Spot gold looks neutral in a range of 1,240-1,253 USD per ounce, and an escape could suggest a direction.
The silver was up by 0.1% at 14.75 USD per ounce, while platinum climbed by 0.3% to 800.49 USD.
Gold price analysis
Gold has spent the week so far consolidating on support after breaking above the 1,243 level last week. So far the price action is uninspiring in that we aren’t seeing follow-through, but will continue to respect support for as long as we don’t see gold slice back into the 1,230 USD area. If it does then the lower parallel off the November low will come into focus, followed by the trend-line off the August low.
Looking higher, with support holding, a move could develop to the 200-day MA at 1,254 and falling and then the upper parallel of the developing bear-flag since the summer and upper parallel of the short-term channel from last month.
After bottoming in August, gold has been climbing higher. The uptrend has created the bullish cup-and-handle pattern and should result in a breakout to the upside. We see nothing in the way of this move as all technical indications show there is underlying strength.
In today the gold overcomes the resistance zone 1,247.03-1,247.81 USD, it will target reaching and testing the zone 1,252.42-1,252.81 USD. Upon success, the upward trend will continue to 1,255.49-1,256.26 USD.
If the gold falls below the support zone of 1,239.34-1,238.57 USD, the next support will be the zone 1,235.89-1,235.51 USD. In the case of breakthrough, the downward trend will continue to 1,230.88-1,230.11 USD.
Palladium price analysis
Among other precious metals, spot palladium was down by 0.2% at 1,258.90 USD per ounce, having touched a record high of 1,264.25 USD earlier in the session. The palladium rose strongly on the news that China would be reducing tariffs on US imported autos, raising hopes that the sector would be boosted by additional demand, analysts at ANZ said in a note.

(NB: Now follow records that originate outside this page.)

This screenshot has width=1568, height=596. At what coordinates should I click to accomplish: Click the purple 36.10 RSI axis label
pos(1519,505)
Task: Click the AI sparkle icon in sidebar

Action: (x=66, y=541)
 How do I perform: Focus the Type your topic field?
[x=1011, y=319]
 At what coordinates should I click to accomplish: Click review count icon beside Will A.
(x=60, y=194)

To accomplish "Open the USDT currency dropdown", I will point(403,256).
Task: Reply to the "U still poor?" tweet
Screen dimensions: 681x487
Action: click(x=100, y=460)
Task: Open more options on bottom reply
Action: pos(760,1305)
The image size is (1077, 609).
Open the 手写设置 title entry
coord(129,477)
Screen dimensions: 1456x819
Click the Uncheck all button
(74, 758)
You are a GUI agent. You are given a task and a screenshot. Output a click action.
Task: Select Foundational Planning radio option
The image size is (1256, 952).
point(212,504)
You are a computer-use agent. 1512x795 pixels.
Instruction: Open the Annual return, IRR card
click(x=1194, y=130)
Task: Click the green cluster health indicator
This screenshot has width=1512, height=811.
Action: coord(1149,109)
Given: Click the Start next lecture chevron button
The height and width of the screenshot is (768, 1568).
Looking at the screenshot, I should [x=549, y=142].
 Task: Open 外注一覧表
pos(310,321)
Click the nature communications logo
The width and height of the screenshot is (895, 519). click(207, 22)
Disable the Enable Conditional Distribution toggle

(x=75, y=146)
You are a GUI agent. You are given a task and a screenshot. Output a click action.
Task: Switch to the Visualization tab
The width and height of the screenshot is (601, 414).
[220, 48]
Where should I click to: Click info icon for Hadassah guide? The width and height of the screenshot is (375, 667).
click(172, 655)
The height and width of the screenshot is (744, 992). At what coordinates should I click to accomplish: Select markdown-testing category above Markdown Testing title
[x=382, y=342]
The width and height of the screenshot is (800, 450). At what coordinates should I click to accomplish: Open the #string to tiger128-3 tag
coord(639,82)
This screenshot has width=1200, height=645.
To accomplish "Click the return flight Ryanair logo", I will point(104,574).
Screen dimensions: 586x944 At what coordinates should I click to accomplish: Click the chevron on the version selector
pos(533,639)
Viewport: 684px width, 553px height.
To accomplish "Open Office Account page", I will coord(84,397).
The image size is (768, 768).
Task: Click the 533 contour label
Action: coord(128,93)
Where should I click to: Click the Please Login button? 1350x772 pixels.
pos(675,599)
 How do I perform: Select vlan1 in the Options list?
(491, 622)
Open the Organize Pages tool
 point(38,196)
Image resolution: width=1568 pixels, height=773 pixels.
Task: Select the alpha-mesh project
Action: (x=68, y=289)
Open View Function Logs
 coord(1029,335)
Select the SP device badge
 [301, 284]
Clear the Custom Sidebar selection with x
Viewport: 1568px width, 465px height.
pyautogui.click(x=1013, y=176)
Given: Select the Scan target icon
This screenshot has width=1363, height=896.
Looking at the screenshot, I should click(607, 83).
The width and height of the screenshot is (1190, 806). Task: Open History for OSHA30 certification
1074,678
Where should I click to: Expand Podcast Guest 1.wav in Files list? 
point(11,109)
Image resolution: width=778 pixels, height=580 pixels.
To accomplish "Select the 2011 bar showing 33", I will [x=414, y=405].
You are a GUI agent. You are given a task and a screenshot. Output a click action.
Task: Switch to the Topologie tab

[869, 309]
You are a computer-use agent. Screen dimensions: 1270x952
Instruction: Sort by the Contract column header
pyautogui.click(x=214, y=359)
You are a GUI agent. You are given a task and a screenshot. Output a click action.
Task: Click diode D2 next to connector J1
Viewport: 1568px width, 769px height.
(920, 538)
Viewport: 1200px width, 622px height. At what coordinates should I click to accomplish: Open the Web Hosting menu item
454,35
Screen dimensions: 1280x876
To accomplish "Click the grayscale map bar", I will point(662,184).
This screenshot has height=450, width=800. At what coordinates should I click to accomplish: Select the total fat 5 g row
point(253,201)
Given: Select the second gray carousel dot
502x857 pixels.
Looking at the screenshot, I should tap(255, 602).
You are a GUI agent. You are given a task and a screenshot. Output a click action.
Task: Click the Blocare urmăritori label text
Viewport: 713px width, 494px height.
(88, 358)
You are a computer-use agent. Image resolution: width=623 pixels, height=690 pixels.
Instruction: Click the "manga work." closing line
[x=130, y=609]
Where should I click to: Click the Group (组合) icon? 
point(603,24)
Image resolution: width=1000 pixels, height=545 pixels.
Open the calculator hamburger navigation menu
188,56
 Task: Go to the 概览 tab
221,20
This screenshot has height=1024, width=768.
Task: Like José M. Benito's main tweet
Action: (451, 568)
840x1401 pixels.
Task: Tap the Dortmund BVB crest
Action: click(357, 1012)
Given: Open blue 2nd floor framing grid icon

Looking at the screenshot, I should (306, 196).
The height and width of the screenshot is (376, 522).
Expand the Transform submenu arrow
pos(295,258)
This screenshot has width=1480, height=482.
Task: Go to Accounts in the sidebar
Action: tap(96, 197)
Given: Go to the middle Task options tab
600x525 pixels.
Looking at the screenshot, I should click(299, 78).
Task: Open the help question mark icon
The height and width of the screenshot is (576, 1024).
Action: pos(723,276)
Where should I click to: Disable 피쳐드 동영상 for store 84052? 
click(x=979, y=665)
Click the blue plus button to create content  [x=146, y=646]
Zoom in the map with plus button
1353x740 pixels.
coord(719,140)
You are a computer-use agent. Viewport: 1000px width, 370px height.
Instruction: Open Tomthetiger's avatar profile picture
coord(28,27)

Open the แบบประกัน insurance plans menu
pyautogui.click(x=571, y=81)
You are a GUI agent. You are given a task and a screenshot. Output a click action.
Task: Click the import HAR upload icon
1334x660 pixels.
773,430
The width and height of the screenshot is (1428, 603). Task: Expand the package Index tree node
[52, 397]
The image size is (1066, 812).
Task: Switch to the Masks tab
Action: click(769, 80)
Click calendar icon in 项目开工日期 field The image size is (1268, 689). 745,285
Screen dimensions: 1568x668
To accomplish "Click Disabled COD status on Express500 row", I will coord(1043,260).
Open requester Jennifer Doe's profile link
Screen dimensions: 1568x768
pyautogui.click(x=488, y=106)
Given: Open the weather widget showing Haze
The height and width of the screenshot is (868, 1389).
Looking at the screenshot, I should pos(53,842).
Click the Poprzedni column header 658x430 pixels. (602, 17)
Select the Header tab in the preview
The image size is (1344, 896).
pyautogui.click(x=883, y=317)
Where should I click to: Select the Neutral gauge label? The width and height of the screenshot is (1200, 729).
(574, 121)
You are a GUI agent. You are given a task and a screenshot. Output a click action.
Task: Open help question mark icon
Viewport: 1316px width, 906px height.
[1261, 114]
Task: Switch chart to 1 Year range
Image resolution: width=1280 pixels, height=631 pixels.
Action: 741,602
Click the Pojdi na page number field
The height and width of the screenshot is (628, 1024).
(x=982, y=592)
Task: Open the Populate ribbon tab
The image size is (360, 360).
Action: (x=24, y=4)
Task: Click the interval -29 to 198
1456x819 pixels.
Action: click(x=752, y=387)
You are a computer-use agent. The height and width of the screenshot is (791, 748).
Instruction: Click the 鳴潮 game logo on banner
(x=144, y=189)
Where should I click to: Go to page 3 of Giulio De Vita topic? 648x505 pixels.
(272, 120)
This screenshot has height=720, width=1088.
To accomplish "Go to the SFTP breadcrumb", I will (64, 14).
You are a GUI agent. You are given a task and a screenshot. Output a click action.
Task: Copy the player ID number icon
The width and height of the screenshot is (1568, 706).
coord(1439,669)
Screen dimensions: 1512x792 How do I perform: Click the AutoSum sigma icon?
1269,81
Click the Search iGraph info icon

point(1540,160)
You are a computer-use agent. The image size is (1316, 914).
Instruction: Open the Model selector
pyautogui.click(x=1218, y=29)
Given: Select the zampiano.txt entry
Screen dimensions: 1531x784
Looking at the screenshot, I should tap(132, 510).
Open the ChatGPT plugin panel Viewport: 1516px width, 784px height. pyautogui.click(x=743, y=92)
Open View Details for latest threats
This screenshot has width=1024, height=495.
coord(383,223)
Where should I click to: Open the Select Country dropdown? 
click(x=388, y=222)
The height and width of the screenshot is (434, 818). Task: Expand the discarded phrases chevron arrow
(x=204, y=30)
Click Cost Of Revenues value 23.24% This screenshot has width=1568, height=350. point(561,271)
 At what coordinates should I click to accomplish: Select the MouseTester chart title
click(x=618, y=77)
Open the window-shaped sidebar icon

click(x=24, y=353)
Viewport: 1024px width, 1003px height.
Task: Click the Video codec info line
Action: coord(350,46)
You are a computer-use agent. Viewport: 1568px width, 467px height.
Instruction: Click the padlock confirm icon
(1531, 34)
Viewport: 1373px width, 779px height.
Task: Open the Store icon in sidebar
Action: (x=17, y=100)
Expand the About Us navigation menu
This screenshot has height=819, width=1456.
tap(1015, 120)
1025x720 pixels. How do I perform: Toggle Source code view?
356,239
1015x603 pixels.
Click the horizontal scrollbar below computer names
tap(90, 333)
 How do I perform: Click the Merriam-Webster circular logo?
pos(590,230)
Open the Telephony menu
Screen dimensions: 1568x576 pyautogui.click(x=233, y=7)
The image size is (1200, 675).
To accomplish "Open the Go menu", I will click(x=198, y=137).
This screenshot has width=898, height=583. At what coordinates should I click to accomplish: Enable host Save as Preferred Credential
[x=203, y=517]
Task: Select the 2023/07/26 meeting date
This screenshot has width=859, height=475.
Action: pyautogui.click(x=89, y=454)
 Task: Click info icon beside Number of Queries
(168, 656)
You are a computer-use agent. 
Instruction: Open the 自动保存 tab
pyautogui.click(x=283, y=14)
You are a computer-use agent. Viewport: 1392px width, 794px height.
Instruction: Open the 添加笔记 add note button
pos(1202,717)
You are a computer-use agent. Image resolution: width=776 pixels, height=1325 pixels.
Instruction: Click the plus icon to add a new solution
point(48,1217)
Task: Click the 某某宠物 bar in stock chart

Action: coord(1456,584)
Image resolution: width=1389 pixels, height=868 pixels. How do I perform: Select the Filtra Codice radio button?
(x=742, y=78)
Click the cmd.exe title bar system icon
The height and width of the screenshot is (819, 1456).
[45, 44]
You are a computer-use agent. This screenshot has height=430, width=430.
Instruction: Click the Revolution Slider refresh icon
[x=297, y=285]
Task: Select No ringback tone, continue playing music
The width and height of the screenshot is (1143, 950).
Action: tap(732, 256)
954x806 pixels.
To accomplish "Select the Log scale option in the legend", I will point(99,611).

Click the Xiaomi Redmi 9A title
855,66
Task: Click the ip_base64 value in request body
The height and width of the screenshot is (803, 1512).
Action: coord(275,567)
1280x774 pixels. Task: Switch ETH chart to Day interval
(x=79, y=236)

The metal, used mainly in emissions-reducing autocatalysts for vehicles, has gained about 49% since mid-August. Palladium continues to fire long signals on all indicators and to make new highs and is now challenging gold as reduced auto tariffs from China boost demand expectations in an already tight market.
However, a few analysts said palladium’s rally could run out of steam, and there could be profit-taking at these high levels.
Silver price analysis
During trading yesterday, silver rose its value from 14.51 USD to 14.54 USD per ounce.
This morning it is traded at 14.58 USD. Silver continues to push ever so slightly higher and is currently squaring off with resistance at current levels in the 14.70 USD area up to 14.91 USD. There were numerous tops back in October/November, making it a tough spot to climb through.
If the silver overcomes the resistance zone 14.64-14.66 USD, it will target reaching and testing the zone 14.77-14.78 USD. Upon success, the upward movement will continue at 14.85-14.87 USD.
If the silver falls below the support zone 14.45-14.43 USD, the next support will be the zone 14.37-14.36 USD. In case of a breakthrough, the downward trend may continue to 14.24-14.23 USD.